The double standard that exists when it comes to mistakes made by private enterprise compared to those made by government is staggering.  I actually caught some video of the Democratic governor of Colorado, his own state being damaged by the EPA’s incompetence, expressing unbelievable forbearance explaining that this was a “human event” and that humans are not perfect.  The Governor also made some reference to differences between environmental damage caused by profit-seeking ventures and those from well-intentioned clean-up efforts.  Huh?  Tell that to the fish, wildlife, residents, and business owners along the Animas River.  I don’t think they care who pulled the plug on the mine sludge nor what their intentions were.  To be fair, the Governor has declared the disaster to be “in every sense, unacceptable” and then in a bit of political theater he drank water from the Animas.  The Wall Street Journal opinion page took this disaster up a few days with a clever Ghostbusters spin.

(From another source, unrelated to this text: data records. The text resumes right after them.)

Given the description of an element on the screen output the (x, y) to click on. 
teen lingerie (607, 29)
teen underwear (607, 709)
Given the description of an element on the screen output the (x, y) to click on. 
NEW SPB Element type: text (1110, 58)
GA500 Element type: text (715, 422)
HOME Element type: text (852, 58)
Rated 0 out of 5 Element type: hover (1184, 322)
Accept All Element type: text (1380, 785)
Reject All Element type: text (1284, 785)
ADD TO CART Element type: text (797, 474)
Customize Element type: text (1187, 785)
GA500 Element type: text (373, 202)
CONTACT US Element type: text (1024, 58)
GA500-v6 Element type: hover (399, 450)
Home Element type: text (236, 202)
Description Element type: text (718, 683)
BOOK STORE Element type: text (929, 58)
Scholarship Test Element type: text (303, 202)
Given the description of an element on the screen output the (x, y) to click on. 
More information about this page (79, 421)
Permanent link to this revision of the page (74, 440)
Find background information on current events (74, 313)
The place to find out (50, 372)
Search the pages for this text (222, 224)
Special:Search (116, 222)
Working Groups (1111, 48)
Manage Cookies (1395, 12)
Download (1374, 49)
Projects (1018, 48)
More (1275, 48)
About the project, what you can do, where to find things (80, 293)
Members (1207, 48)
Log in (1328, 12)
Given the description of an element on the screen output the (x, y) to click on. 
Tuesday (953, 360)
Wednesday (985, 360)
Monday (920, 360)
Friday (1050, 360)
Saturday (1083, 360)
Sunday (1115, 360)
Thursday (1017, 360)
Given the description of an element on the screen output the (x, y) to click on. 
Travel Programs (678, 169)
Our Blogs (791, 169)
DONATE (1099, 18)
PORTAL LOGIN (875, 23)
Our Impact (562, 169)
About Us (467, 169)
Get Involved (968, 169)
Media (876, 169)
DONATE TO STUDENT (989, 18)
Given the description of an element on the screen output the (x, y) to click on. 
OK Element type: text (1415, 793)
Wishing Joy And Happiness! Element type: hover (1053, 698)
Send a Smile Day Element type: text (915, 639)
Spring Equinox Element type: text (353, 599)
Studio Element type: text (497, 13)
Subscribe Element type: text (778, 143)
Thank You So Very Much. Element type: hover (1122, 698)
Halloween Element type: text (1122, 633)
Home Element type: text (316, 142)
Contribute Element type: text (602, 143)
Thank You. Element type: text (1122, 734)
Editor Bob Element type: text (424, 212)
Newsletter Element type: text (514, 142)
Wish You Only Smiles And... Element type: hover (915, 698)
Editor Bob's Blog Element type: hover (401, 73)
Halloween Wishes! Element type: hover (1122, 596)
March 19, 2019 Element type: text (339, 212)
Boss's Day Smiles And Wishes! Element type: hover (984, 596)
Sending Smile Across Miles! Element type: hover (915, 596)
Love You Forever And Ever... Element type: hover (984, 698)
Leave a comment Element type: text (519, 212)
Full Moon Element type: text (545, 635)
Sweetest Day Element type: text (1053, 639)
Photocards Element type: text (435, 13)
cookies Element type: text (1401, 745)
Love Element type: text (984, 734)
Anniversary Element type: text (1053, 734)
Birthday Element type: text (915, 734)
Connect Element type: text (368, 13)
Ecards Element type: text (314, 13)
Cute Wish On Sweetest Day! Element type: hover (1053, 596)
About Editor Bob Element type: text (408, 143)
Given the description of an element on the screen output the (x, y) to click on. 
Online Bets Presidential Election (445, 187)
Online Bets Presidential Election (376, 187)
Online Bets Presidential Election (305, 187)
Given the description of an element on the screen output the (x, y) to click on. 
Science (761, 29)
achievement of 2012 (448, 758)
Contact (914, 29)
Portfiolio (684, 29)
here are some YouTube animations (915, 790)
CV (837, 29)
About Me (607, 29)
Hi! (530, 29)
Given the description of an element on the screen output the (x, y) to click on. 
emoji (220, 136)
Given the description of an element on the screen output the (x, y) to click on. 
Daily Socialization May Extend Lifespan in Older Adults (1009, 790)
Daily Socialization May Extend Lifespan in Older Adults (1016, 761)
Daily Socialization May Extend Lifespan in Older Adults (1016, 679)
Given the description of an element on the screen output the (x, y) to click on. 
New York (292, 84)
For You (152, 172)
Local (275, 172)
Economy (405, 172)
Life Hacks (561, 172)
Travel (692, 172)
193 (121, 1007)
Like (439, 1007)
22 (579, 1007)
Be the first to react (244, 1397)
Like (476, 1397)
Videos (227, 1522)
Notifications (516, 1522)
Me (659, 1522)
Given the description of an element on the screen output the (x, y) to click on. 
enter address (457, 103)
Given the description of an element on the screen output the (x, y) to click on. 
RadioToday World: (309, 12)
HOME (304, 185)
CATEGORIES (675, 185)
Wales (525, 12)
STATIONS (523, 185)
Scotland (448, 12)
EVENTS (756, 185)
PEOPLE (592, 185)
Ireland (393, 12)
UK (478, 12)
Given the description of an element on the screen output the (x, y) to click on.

What is most troubling to me is that the EPA has been empowered like never before under the current administration, even to the point of crossing the line and being rebuked by the Supreme Court a few times.  At the intersection of growing bureaucratic power, incompetence, and lack of accountability lies disaster – witness the Animas River destruction at the hands of the very agency charged with protecting it.  The crux of the issue is our irrational faith and trust in the competency and altruism of government agencies juxtaposed with an equally irrational distrust of profit-seeking private enterprise.  Why?

The incentives of government bureaucracies are so screwed up that accountability does not exist.  Who has been held accountable for the debacle at VA Hospitals? For the politicization of the IRS?  On the other hand, BP paid dearly for its sins, primarily from its own coffers as a largely self-insured corporation, and BP’s CEO resigned.  Who will pay for the Animas River disaster?  I’m guessing you and me… the taxpayers.

So let me get this straight.  EPA Director McCarthy has a high paying government job with what I’m sure is a generous pension.  Her agency is actually responsible for destroying what it is charged to protect, and who will bear the burden of the damage done by Ms. McCarthy’s incompetent agency?  The same people paying for her salary, benefits, and pension.  The worst possible outcome for Ms. McCarthy is that she may eventually have to escalate her apology to a resignation (though I’m not betting on it) and move on to collecting her pension without having to deal with those messy politics anymore.  Maybe she and Lois Lerner can share a beach somewhere.  What a great gig.  Now, tell me again why do we have so much faith in government?